**Document segment:**
These may appear outdated to some while most would have their own experiences to share like mine. But, I'm now beginning to understand what it actually means lot for a community and its harmonious existence. And more so, the PLSD concept recognizes it as one of the main assets of the community that's required for successful implementation of any development projects at the grassroots level. 

Friday, August 16, 2013

My first night-out



In the other room, my brothers got into conversations, as the dusk gradually crept in. They talked about their ‘night hunting’ experiences. It was in 1980s, when I was a young school boy. I was not even fifteen then. Those days, night hunting was common among rural folks. Hearing their experiences I was getting tempted to venture it myself too. But as a young undersized boy, the thought of it was enough to make me shy and uneasy.

Acho Jigme promised to guide me and my cousin out that night. Probably, he had already sensed our temptations. "I'll take you to our neighbours place," he said. Our neighbours place was barely twenty-five meters adjacent to our house that stood at the corner facing south. "There are two girls, you know that," he began to draw up strategies for us. His hands pointing through our kitchen window, he showed us the direction, "They occupy the store room, while parents prefer to remain warm in the kitchen near the hearth."

"One of you should carefully tip toe to the main door and lock it from outside so that you do not create any unusual scenes should any mishap occur," he continued, "Meanwhile, one of you could mount on the wall of storeroom to prepare your entry through the window, ..."

Collected data
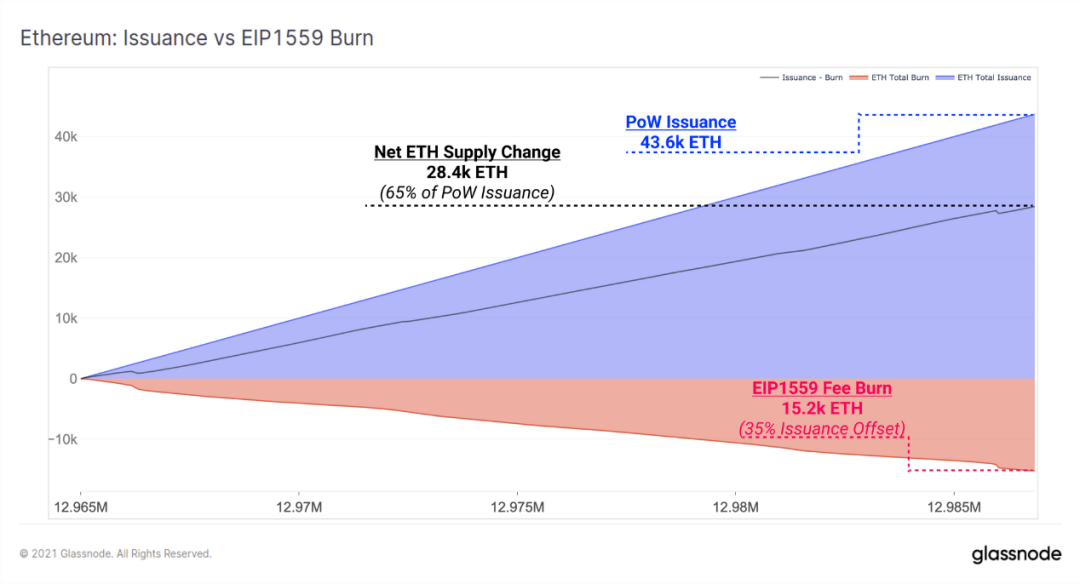This screenshot has height=584, width=1080.
Task: Click the gray Issuance - Burn legend line
Action: point(769,78)
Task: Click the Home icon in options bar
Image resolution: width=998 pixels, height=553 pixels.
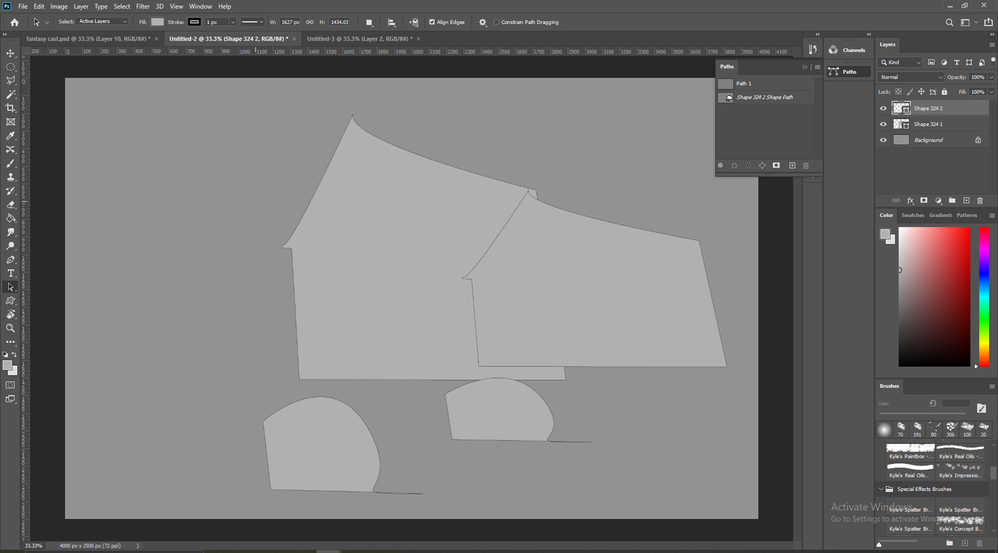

**Exercises to complete:**
1. Translate this sentence from the blog excerpt into French: "Those days, night hunting was common among rural folks."
2. According to the blog excerpt, how far was the neighbors' place from the narrator's house?
3. Reproduce the portion of the blog excerpt starting with "These may appear" and going on through "the grassroots level.", with "harmonious" changed to "peaceful".

**Responses to the exercise:**
1. À cette époque, la chasse nocturne était courante chez les gens de la campagne.

2. Barely twenty-five meters.

3.
These may appear outdated to some while most would have their own experiences to share like mine. But, I'm now beginning to understand what it actually means lot for a community and its peaceful existence. And more so, the PLSD concept recognizes it as one of the main assets of the community that's required for successful implementation of any development projects at the grassroots level.